#### [Work to complete]
Restate word for word the lines of the records below, starting at the line that contains "online canvas prints (673, 347)" and ending at the line that contains "Contact Us (398, 2448)", with both of those lines included and nothing else.

Stored data

'''

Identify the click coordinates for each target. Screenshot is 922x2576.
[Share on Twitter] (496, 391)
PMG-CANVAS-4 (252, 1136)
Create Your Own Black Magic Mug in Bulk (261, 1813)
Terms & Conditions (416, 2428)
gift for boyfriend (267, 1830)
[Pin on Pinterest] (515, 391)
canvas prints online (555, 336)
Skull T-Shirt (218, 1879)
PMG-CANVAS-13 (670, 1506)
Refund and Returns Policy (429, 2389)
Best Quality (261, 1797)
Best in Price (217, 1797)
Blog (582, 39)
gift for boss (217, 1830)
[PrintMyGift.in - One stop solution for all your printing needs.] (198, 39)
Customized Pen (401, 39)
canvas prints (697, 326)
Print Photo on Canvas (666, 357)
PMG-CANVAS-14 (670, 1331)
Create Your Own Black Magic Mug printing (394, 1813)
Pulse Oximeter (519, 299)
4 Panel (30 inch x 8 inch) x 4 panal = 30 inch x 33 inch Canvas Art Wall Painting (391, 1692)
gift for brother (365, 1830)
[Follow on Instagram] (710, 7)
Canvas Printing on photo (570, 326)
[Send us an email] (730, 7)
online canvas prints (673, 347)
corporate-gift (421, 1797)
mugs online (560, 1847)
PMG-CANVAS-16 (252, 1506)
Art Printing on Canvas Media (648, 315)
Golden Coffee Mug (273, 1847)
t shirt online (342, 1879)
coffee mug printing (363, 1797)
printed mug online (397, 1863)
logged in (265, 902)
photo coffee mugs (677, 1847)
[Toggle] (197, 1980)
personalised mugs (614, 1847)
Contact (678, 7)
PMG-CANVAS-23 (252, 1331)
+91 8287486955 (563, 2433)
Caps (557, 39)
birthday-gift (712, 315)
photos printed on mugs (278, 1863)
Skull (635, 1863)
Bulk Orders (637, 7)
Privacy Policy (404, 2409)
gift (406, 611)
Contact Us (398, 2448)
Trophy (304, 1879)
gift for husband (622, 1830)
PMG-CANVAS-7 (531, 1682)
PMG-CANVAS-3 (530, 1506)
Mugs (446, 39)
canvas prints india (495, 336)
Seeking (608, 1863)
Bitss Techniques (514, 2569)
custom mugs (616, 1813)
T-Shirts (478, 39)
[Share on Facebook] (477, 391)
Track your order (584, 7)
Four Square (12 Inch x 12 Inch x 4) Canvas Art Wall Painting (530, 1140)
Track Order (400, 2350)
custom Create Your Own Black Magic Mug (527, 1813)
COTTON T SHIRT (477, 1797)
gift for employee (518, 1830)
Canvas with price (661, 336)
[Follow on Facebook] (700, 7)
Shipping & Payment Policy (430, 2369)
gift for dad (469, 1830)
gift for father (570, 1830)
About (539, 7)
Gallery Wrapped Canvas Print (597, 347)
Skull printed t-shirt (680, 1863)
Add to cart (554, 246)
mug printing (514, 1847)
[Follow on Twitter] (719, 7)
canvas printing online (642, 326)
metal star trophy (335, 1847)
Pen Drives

'''

#### [Task solution]
online canvas prints (673, 347)
corporate-gift (421, 1797)
mugs online (560, 1847)
PMG-CANVAS-16 (252, 1506)
Art Printing on Canvas Media (648, 315)
Golden Coffee Mug (273, 1847)
t shirt online (342, 1879)
coffee mug printing (363, 1797)
printed mug online (397, 1863)
logged in (265, 902)
photo coffee mugs (677, 1847)
[Toggle] (197, 1980)
personalised mugs (614, 1847)
Contact (678, 7)
PMG-CANVAS-23 (252, 1331)
+91 8287486955 (563, 2433)
Caps (557, 39)
birthday-gift (712, 315)
photos printed on mugs (278, 1863)
Skull (635, 1863)
Bulk Orders (637, 7)
Privacy Policy (404, 2409)
gift (406, 611)
Contact Us (398, 2448)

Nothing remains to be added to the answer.